Potentially, Oracle could even do an on the fly conversion of the two b*-tree indexes to bitmaps and combine the bitmaps in order to use both indexes to find the rows it needs to retrieve. But this is a rather unusual query plan, particularly if there are only two columns where one column is highly selective.
So is Oracle smart enough to search
efficiently here?
The simple answer is "probably". There are lots'o' very bright people at each of the database vendors working on optimizing the query optimizer, so it's probably doing things that you haven't even thought of. And if you update the statistics, it'll probably do even more.
I'm sure you can also have Oracle display a query plan so you can see exactly which index is used first.

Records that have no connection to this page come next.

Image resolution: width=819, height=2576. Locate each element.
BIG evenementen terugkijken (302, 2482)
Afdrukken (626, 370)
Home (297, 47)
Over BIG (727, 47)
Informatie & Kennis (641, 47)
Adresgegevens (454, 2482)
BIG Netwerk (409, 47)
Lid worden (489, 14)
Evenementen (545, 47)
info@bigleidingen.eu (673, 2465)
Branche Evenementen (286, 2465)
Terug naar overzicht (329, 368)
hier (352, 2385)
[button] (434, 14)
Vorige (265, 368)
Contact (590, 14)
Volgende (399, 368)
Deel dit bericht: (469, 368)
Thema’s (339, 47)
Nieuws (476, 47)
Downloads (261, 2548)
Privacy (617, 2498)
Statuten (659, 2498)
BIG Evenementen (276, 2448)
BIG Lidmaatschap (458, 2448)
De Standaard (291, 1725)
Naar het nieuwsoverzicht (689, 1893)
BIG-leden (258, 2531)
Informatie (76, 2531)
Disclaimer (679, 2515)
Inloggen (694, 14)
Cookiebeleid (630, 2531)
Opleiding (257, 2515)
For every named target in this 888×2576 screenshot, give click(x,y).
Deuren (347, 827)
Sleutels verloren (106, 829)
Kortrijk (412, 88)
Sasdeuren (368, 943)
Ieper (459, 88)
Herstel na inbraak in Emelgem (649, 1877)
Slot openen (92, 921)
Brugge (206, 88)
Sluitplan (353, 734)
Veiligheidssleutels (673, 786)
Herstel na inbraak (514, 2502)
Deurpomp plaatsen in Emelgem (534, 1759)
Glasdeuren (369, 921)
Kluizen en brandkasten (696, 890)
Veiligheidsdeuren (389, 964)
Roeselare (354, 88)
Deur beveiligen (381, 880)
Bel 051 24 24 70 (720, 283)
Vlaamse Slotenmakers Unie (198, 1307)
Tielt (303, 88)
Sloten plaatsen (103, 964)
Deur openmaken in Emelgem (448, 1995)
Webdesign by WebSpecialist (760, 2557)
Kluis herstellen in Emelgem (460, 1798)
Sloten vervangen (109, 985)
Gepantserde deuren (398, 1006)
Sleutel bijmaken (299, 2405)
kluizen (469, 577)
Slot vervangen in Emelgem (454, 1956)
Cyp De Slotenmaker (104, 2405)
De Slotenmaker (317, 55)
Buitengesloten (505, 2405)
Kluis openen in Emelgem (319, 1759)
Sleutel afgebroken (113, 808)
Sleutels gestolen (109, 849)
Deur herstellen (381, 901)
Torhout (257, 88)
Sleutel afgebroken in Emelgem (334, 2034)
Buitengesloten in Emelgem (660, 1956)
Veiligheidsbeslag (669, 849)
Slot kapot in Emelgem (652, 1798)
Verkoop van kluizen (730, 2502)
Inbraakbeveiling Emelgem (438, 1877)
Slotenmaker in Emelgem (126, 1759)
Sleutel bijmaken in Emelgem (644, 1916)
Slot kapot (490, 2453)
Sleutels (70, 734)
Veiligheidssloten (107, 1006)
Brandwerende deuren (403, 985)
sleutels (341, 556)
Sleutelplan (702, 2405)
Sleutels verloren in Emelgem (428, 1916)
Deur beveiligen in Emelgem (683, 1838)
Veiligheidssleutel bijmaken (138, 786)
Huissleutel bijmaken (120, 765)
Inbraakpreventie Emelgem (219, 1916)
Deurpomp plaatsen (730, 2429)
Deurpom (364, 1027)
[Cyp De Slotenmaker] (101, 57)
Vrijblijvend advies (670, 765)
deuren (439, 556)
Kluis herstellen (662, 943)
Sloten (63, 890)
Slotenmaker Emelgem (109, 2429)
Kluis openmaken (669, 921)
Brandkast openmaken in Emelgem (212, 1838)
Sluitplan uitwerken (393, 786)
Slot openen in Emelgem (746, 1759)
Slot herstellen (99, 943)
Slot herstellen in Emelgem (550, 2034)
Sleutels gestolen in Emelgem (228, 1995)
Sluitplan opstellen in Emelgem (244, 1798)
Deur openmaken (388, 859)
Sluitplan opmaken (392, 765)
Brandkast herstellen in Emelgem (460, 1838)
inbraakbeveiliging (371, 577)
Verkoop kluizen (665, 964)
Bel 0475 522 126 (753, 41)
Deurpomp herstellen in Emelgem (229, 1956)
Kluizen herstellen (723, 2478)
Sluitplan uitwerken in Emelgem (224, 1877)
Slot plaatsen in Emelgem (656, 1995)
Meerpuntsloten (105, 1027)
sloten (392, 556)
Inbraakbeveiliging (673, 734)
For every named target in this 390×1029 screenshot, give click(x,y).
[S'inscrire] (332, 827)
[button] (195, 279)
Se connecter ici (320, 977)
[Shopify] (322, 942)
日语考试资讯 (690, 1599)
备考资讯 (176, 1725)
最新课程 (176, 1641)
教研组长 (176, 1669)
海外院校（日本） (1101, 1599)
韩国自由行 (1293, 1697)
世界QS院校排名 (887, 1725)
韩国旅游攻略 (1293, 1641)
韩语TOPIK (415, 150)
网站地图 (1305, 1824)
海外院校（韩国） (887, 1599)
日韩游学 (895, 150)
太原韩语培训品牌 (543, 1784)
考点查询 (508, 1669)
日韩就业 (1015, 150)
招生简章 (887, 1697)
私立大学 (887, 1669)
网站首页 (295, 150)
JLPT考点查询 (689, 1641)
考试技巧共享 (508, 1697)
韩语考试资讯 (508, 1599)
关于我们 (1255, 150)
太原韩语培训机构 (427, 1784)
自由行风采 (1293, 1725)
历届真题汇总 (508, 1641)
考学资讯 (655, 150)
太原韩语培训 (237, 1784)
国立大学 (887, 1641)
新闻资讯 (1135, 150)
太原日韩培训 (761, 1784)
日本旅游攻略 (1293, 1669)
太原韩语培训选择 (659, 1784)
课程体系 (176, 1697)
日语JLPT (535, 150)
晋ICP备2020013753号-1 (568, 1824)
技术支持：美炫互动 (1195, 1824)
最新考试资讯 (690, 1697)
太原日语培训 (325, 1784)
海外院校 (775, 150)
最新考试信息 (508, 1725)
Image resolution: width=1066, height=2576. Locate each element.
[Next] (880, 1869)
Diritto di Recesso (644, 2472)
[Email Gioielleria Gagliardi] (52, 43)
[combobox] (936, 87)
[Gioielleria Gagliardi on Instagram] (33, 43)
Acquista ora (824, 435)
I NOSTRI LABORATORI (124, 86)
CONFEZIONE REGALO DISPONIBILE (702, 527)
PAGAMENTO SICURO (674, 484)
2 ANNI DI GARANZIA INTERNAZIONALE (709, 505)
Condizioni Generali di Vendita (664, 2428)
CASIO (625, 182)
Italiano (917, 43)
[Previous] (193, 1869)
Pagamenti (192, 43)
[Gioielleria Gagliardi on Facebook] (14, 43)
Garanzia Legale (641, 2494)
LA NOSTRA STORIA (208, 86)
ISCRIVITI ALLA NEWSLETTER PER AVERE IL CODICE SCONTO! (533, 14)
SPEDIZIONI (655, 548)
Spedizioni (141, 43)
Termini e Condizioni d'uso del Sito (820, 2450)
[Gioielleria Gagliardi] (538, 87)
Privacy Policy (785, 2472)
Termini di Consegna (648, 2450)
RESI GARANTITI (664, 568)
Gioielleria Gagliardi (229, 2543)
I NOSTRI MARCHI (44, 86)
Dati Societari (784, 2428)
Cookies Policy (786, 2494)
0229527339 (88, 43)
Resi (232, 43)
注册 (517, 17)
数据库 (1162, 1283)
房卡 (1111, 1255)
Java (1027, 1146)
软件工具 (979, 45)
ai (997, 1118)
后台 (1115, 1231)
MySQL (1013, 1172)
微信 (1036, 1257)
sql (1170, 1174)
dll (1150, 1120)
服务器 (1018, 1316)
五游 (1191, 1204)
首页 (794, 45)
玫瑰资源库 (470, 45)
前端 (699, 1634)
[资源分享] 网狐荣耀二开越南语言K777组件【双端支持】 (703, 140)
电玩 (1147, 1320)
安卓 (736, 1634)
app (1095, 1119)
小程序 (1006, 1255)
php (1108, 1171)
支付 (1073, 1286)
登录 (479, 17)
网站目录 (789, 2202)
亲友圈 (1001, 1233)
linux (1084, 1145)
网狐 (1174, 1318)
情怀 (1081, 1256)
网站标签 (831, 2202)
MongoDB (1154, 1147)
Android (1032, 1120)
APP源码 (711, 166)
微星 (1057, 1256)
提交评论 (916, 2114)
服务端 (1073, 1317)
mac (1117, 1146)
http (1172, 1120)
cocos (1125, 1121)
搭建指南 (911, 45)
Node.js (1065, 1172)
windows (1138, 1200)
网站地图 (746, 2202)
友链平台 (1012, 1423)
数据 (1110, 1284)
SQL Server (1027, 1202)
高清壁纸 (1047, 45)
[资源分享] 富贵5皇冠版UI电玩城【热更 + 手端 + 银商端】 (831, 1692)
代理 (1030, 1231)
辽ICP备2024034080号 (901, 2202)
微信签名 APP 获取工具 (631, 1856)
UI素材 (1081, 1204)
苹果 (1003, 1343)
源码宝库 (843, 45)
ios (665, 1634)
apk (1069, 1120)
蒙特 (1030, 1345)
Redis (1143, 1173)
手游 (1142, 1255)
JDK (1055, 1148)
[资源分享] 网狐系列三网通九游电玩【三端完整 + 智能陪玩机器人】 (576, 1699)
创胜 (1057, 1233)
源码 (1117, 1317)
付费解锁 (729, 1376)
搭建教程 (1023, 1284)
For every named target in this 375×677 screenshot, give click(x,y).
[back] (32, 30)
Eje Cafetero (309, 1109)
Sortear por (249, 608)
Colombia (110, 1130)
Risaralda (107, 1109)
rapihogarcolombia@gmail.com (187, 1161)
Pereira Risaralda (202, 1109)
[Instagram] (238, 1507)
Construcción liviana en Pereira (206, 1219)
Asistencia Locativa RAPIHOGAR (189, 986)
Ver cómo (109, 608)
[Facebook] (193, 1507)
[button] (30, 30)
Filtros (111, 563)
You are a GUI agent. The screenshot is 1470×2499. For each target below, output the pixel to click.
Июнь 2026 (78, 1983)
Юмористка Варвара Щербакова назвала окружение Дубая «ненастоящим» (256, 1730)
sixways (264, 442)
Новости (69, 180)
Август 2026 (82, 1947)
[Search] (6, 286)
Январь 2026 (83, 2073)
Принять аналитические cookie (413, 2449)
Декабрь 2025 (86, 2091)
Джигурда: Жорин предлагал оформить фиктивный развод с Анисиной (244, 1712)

The best approach would be to add foo to bar's index, or add bar to foo's index (or both). If foo's index also contains an index on bar, that additional indexing level will not affect the utility of the foo index in any current uses of that index, nor will it appreciably affect the performance of maintaining that index, but it will give the database additional information to work with in optimizing queries such as in the example.
It's better than that.
Index Seeks are always quicker than full table scans. So behind the scenes Oracle (and SQL server for that matter) will first locate the range of rows on both indices. It will then look at which range is shorter (seeing that it's an inner join), and it will iterate the shorter range to find the matches with the larger of the two.
You can provide hints as to which index to use. I'm not familiar with Oracle, but in Mysql you can use USE|IGNORE|FORCE_INDEX (see here for more details). For best performance though you should use a combined index.